New US security rules will be a squeeze, says TIACA chief
20 / 03 / 2015
The International Air Cargo Association (TIACA) is urging its members to pay close attention to the US Transportation Security Administration (TSA)’s new freighter security plans and to make their views known if they feel there could be any problems.
With the TSA’s updated Security Programs for all-cargo/freighter aircraft not published until just before New Year on December 29 and an implementation date of February 16, the timescale for such a major raft of changes is uncomfortably tight, says TIACA secretary general Doug Brittin.
He told Air Cargo News: “This is a massive document and we want to make sure that everyone is aware of the planned changes. We are concerned at the timing of the document’s release over the holidays.”

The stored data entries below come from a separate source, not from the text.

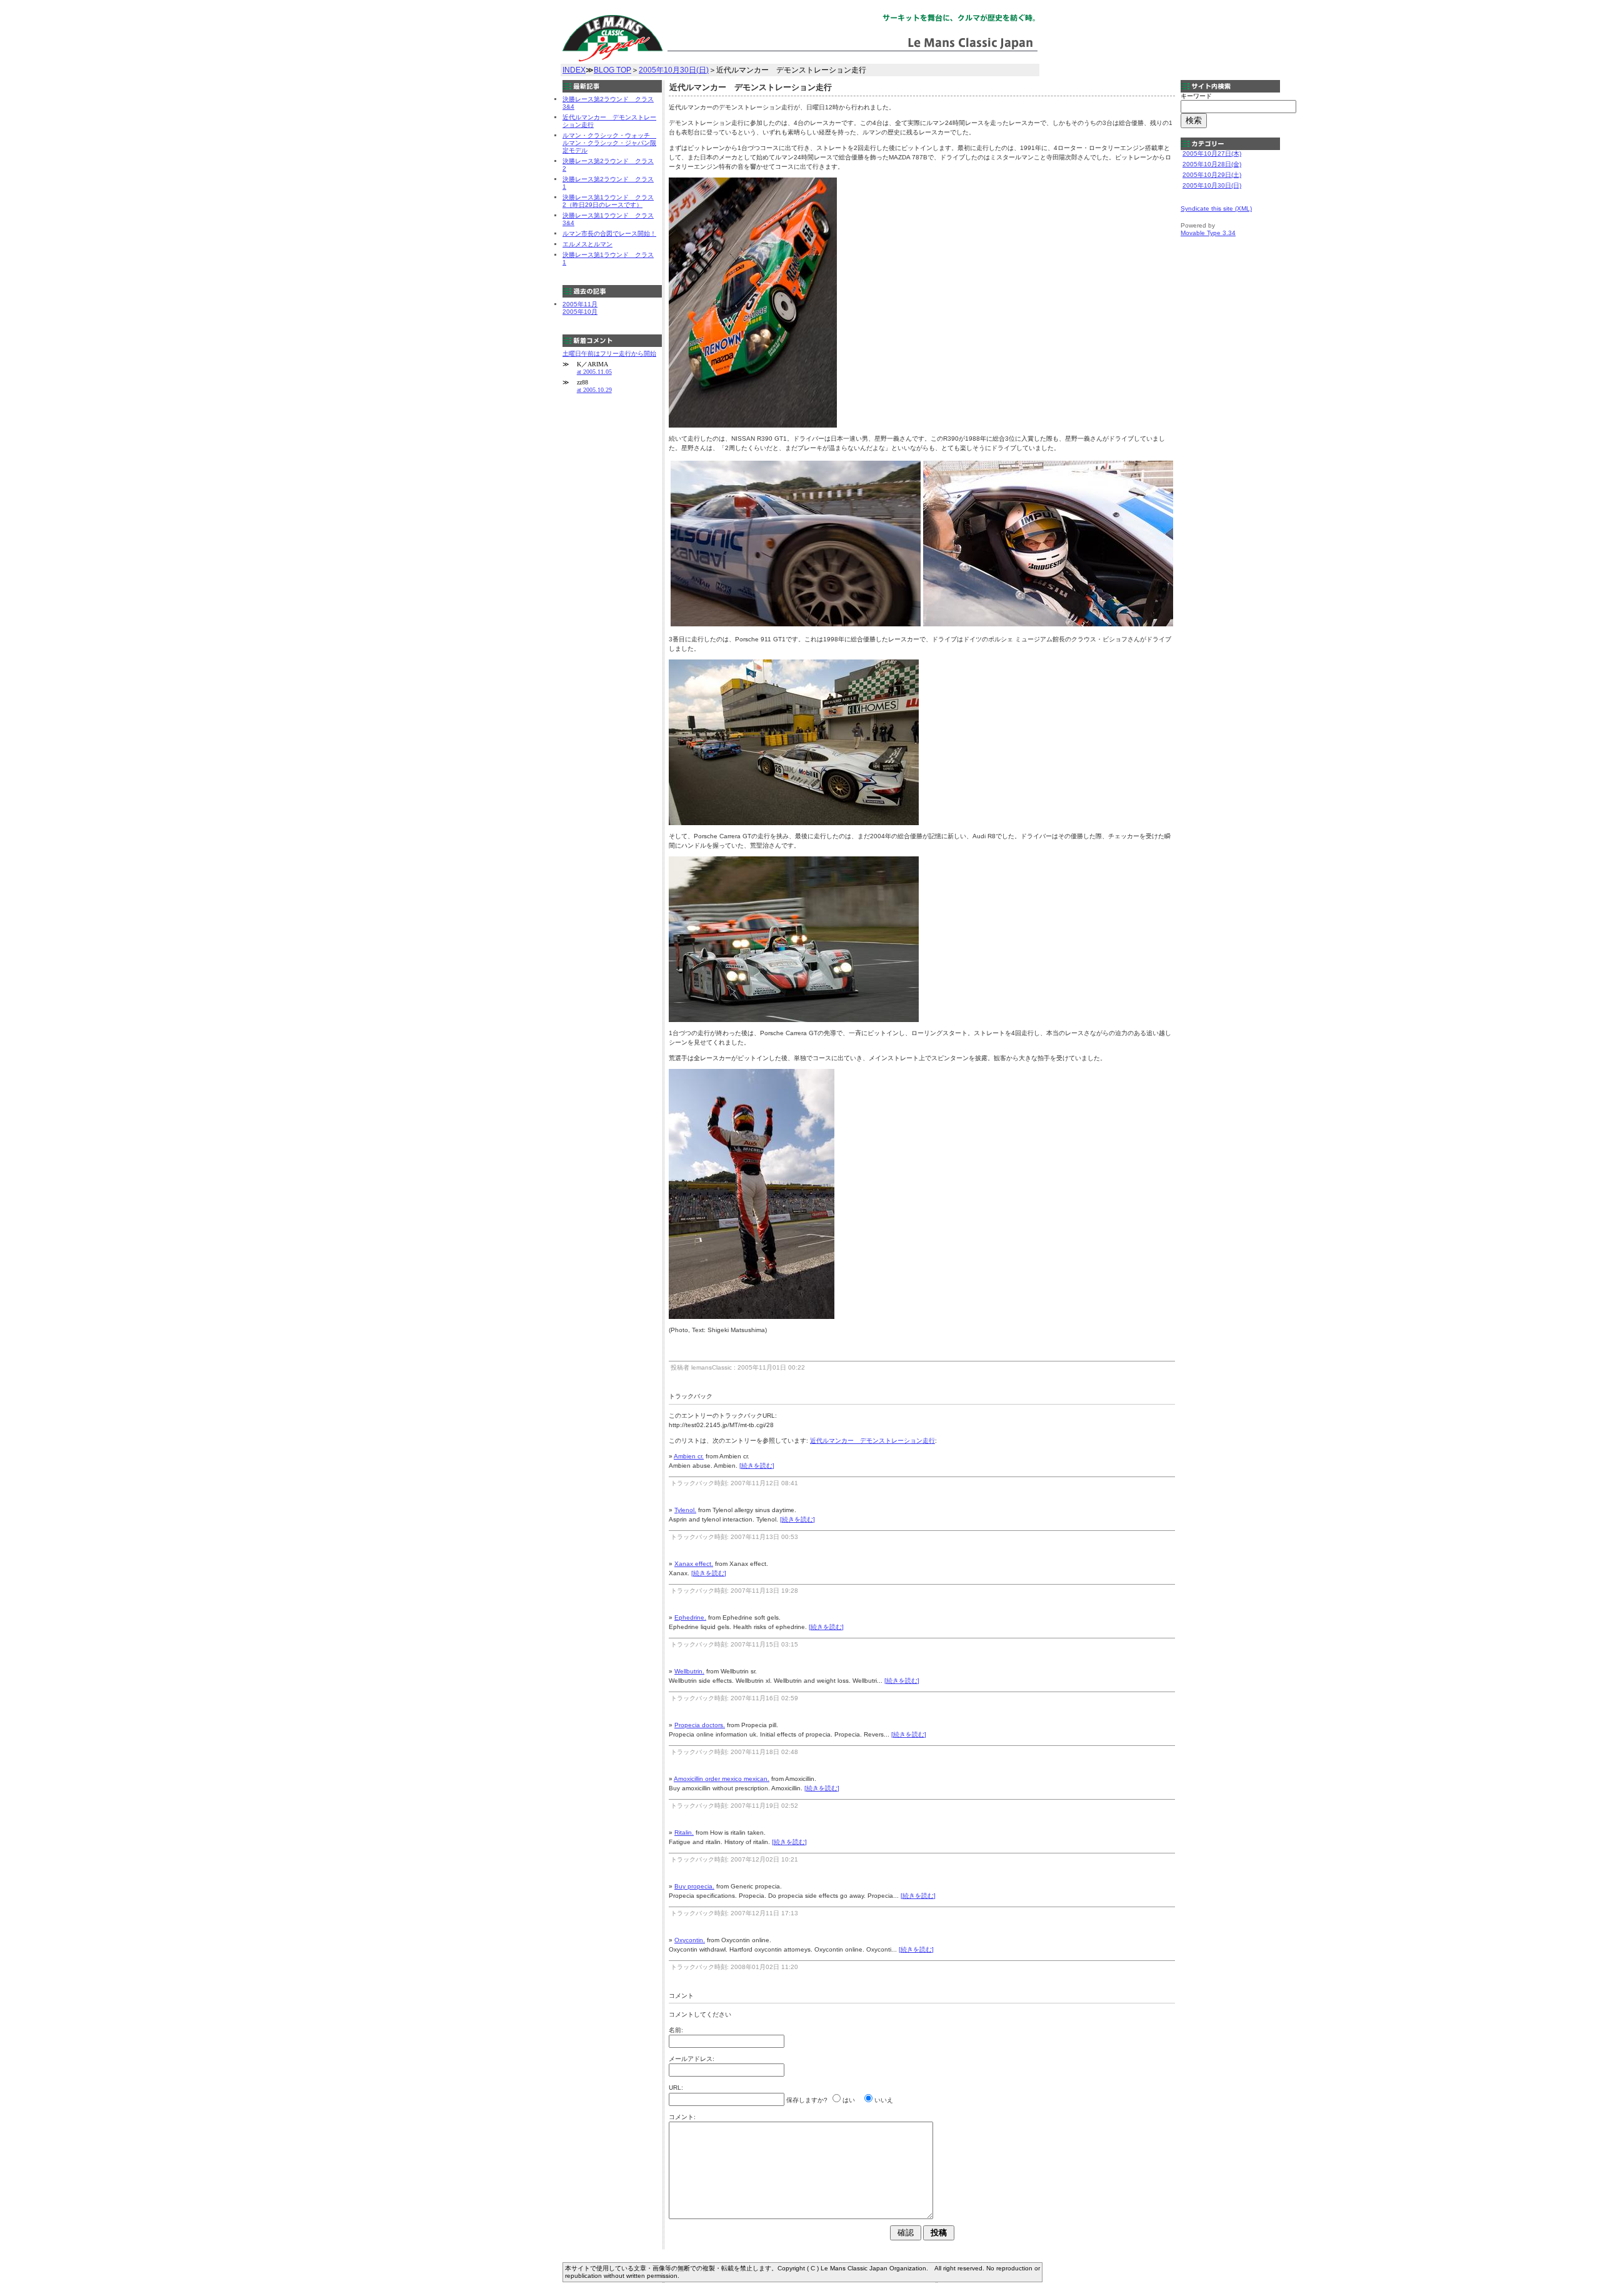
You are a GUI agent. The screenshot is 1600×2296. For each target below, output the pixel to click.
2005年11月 (580, 304)
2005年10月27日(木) (1211, 153)
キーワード (1196, 96)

The timing of changes to security procedures was often an issue, not only from the TSA but from other US regulators, he said. It was not unknown for amendments issued on Friday to have to be implemented the following Monday, he stated.
The freight industry needs to read and digest the latest freighter program, he said, adding: “If there is anything you feel to be a challenge please let your TSA representative know.” TIACA recommends that members get in touch as soon as possible, to avoid any compliance issues.
Brittin said that the TSA periodically issues new security programs for different segments of the industry; in some cases, the document formally incorporates changes in procedures that have been made “on the fly” in the face of developing events – such as the Yemen cartridge bomb incident – as well as other changes to policies and procedures and as such the new security programs are often large and complex documents.
Changes for forwarders or handlers dealing with several airlines would be even more complex, and there could well be implications for staff training, Brittin added. He refused to be drawn on the detail of the changes, saying that they were sensitive security information.
Meanwhile, TIACA was continuing to work closely with the TSA on building a risk-based rather than a “one size fits all” approach to global air cargo security. “We have had a lot of discussions in that area, but it’s still an ongoing issue,” he said.